What lines below hold the string "computer"? Copy them all.

Collected data:
^^^^^^^^^^^^^^^^

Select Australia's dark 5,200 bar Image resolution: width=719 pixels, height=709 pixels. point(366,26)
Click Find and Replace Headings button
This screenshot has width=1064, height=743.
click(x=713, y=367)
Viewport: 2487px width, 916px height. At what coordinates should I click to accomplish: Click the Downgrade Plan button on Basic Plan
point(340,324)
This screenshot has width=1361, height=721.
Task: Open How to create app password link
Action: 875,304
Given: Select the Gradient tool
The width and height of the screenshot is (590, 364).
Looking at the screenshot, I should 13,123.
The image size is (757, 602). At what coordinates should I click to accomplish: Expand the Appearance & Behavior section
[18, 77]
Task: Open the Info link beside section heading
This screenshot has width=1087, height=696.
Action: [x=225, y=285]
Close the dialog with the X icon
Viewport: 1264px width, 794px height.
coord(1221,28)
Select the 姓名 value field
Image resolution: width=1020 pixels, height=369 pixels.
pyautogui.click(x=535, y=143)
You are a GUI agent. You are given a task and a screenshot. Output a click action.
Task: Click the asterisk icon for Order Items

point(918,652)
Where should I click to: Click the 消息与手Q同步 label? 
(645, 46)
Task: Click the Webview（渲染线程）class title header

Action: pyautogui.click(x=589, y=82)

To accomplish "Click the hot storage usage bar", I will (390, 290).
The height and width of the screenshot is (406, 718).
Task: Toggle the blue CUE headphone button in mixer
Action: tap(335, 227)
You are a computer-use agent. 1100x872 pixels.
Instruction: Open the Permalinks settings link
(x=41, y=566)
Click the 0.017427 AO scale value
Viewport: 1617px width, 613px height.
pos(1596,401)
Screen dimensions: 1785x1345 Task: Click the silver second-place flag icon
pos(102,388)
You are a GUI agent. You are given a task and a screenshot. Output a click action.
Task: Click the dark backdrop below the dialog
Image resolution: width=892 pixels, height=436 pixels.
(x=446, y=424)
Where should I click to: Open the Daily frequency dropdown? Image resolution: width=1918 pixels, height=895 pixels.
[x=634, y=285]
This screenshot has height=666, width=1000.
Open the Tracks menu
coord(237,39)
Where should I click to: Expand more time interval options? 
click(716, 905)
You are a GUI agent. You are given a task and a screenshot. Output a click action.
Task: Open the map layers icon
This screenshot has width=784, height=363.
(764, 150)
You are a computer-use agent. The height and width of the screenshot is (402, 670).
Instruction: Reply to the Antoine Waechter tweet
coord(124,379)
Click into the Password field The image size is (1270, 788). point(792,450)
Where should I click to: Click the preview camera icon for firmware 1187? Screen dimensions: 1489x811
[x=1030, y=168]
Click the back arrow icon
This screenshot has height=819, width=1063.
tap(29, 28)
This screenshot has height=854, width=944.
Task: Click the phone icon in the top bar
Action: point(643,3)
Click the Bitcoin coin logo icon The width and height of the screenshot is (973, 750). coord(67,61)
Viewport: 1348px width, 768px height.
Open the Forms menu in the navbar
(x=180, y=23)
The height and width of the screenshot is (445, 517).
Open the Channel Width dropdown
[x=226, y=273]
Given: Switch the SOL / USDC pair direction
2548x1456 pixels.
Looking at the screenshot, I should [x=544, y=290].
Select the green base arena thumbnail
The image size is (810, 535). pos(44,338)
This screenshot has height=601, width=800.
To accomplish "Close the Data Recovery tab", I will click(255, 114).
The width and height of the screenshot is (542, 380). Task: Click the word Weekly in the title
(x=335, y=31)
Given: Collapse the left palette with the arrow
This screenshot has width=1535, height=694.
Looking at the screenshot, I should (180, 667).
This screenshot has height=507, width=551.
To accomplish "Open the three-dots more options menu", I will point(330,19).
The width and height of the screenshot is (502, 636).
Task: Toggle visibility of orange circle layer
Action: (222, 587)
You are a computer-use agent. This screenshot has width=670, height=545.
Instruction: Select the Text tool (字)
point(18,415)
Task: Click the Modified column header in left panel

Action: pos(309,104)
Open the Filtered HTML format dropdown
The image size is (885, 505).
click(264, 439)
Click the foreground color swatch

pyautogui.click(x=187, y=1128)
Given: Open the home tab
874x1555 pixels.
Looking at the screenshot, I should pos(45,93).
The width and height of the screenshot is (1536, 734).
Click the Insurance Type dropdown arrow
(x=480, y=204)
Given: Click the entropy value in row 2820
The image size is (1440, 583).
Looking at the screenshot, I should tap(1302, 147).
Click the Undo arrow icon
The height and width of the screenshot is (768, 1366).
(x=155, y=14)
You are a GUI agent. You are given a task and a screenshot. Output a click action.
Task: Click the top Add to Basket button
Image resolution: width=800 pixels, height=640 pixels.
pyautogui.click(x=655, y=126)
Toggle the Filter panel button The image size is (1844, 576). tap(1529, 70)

^^^^^^^^^^^^^^^^

→ **Solution to the exercise**
You are a computer-use agent. 1100x872 pixels.
You are a computer-use agent. The height and width of the screenshot is (402, 670).
You are a computer-use agent. This screenshot has width=670, height=545.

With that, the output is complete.